Friday, September 17, 2010

Notes from Teacher...


Hey Ashley-

sounds like you have a lot of good personal ideas -
you just need to brainstorm on selecting some imagery to serve as  
metaphors so you can start researching.

first really hone in on your concept - what it is exactly you are  
wanting to discuss -sounds like you want to talk about exterior / interior ( meaning ofyour self and our emotions, what you  portray on the outside being different form the inside r hiding what is inside - this has to do with SURFACE) this could be discussed in many different ways -  think about how something with a protective covering could serve as a great metaphor such as --  sea shells - they are beautiful , exterior with patterns which can be abstracted and zoomed in on, they also are hollow when we find them - you also bring them up to your ear and hear sound ( the ocean) instead of conveying the ocean you could use this as your breath or your voice - your inner voice,then there are animals which have protective devices / a shell an  exterior such as a tortoise - which has lovely patterns as well. as far as surface - there is the ground, beneath it is soil , roots-  where things are grounded above it is freedom - the sky etc....
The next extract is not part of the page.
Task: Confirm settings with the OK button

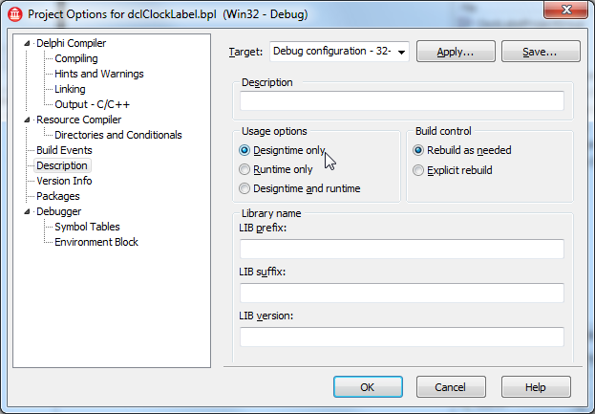Action: pyautogui.click(x=368, y=387)
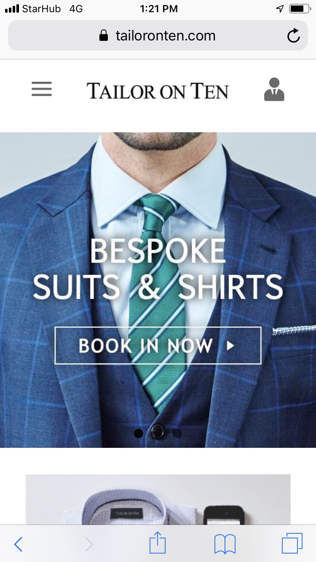Tap the 1:21 PM status bar clock
Screen dimensions: 316x562
[158, 8]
hopefully this might get you thinking and researching - then come then  
come by the studio on tuesday between 11:35-12:35 and meet with me to  
show me what  you have developed and come up with
hope this helps!
best-cynthia

Figuring out my life...

   I'm skipping class today. Yes, I feel horrible about it and am regretting every moment of it, but at the same time I feel like I need it. The stress is really getting to me lately plus I haven't had one day off since school started. I've either been working, going to school, canoeing, grocery shopping, bowling, homework, etc. A couple of those were recreational but still I haven't had a day where I could just relax and chill at home all day. I do have work today at 4pm. The beginning of the day can still be enjoyed, though. I am going to use my day wisely to get some work done, but at a leisurely pace. No pressure today. Hopefully tomorrow can be the same except work in the afternoon.

  Oh so I originally wanted to talk about my topic for Papermaking and how far I had come. I want to discuss my lacking ability to let my emotions out. I hold it all in. I let out a little every now and again, but only enough to persuade the viewer. It gets overwhelming sometimes not being able to let it all out and eventually leads to breakdowns with me crying alone for an hour or so. These use to occur seldomly but in the past year have become more and more often. I can't really remember a time in my life when I did fully express how I was feeling. I have never been one to get excited, surprised, angry, etc. I feel those things, but others don't always see it. Maybe I just can't properly express myself, or maybe I just haven't found a person who can really see me, who really makes me comfortable enough around them to be myself.

  Thoughts on turning this into 6 panels...symbolism: locks, keys, combination numbers, colors, mazes, maps. It can tell the journey of finding this person or maybe having the power myself the whole time. Use mazes/maps to show the journey. (treasure map maybe?) Maybe I keep looking for a key but really all I needed what a combination number or vice versa. Colors can be either darker or more opaque until I reach the end and unlock the emotions, which are then bright full colors.
 

Wednesday, September 15, 2010

What to do....

Critique was today and it sucked ass. I knew it would be horrible because a) i hadn't come up with  a concept(geez am i stupid) and b) my compositions weren't really thought through(they were done last second) Teacher says I need to figure out what metamorphosis means to me and I need to try not to use animals or plants to portray it. There goes all that research I did. I also need to elaborate more on the changes in my life and what I am trying to portray. I am horrible with coming up with concepts cause I hate to sound like a whiner.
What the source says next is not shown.